As in vivo brain imaging has become more sophisticated, investigations of positive neuroscience phenomena have incorporated multiple functional neuroimaging techniques (functional magnetic resonance imaging and Positron Emission Tomography) and structural imaging (Diffusion MRI, voxel-based morphometry, in vivo magnetic resonance spectroscopy). Examples of research centers currently active in the field of positive neuroscience include Martin Seligman's lab at the University of Pennsylvania and Rex Jung's lab at the University of New Mexico, supported by The Mind Research Network.

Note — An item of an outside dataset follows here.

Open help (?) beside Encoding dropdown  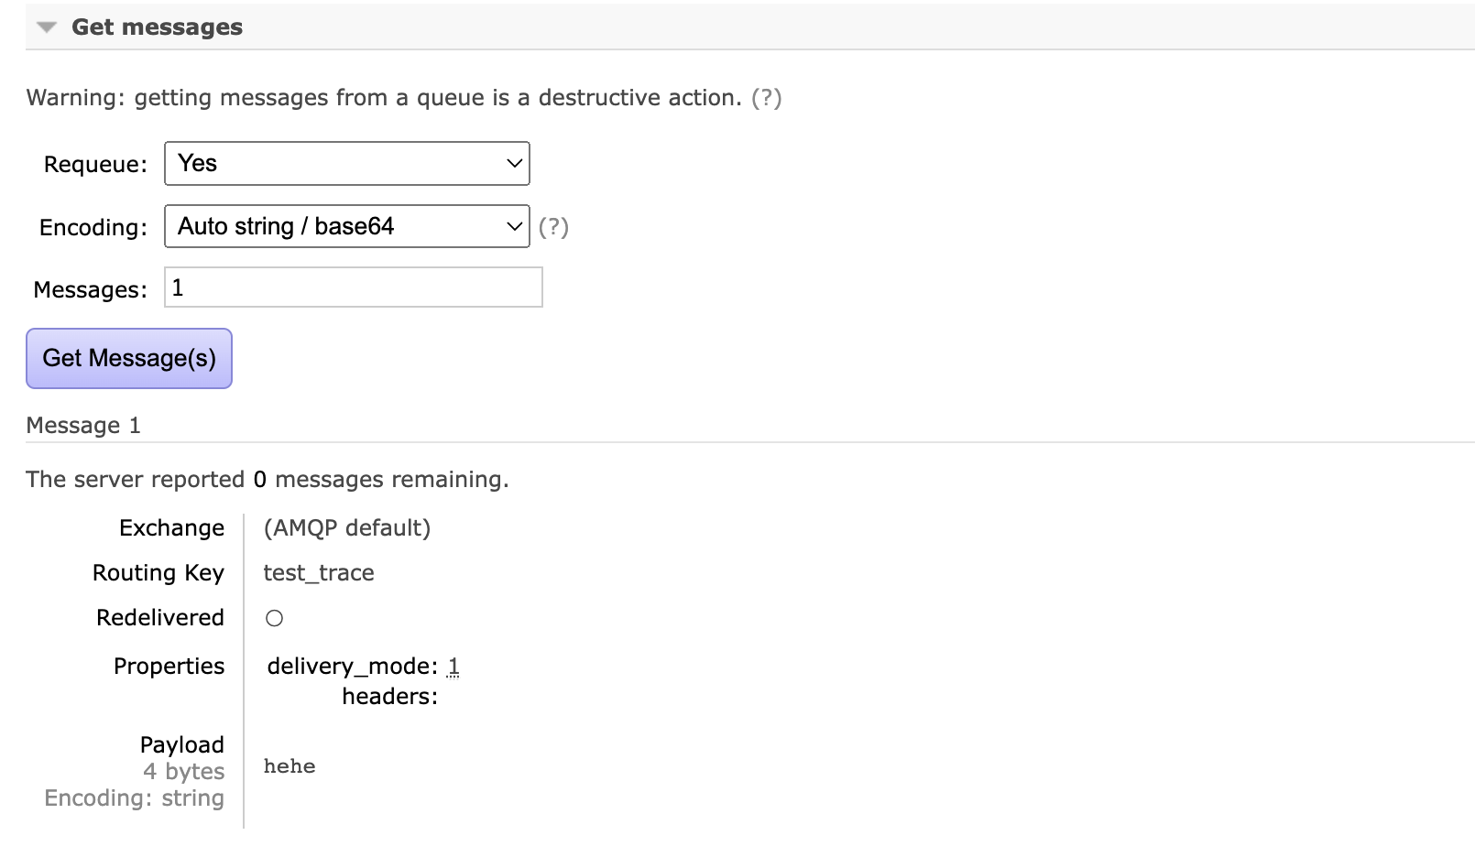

==The Templeton Foundation==
In 2009, the John Templeton Foundation and a committee of advisors at the University of Pennsylvania put out a call for grant proposals aimed at investigators "conducting research aimed at gaining a better understanding of the ways in which the brain enables flourishing." Qualifying projects had to "apply tools of neuroscience to positive psychological concepts", and focus on one of the following areas:

- Virtue, strength, and positive emotion: What are the neural bases of the cognitive and affective capacities that enable virtues such as discipline, persistence, honesty, compassion, love, curiosity, social and practical intelligence, courage, creativity, and optimism?
- Exceptional abilities: What is special about the brains of exceptional individuals and what can we learn from them?
- Meaning and positive purpose: How does the brain enable individuals and groups to find meaning and achieve larger goals?
- Decisions, values, and free will: How does the brain enable decisions based on values and how can decision-making be improved? What can neuroscience reveal about the nature of human freedom?
- Religious belief, prayer, and meditation: How do religious and spiritual practices affect neural function and behavior?

Fifteen research projects are now underway as part of the Positive Neuroscience Project.

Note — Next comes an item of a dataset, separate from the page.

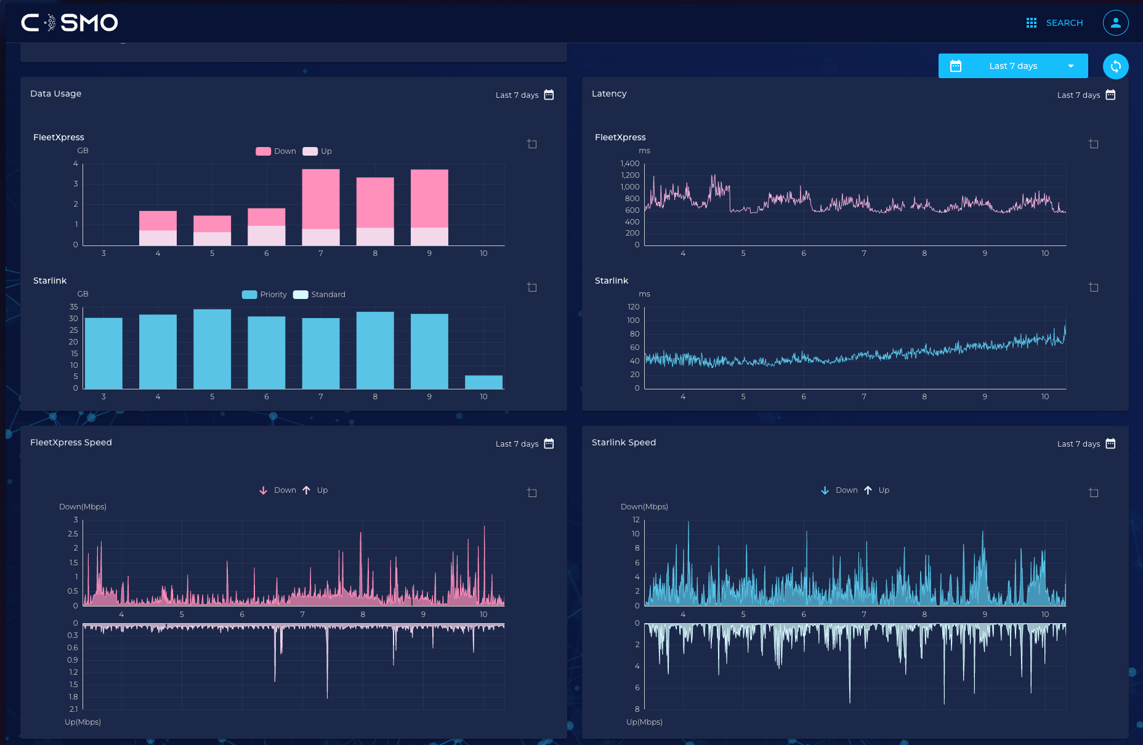Click the refresh data circular button
Viewport: 1143px width, 745px height.
pos(1115,66)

== European Initiatives ==
The development of Positive Neuroscience in Europe has been supported by emerging interdisciplinary initiatives such as the European Forum for Positive Neuroscience (EUPONS), which was founded 2025 by neuroscientist Michaela Brohm-Badry. EUPONS aims to integrate findings from neuroscience, psychology, and education to better understand the neural mechanisms underlying human flourishing, motivation, and resilience. The organization promotes research, international collaboration, and the translation of scientific insights into practical applications across domains such as education, leadership, and mental health. Its activities include conferences, research-based certification programs, and the development of European frameworks for evidence-based practice in Positive Neuroscience.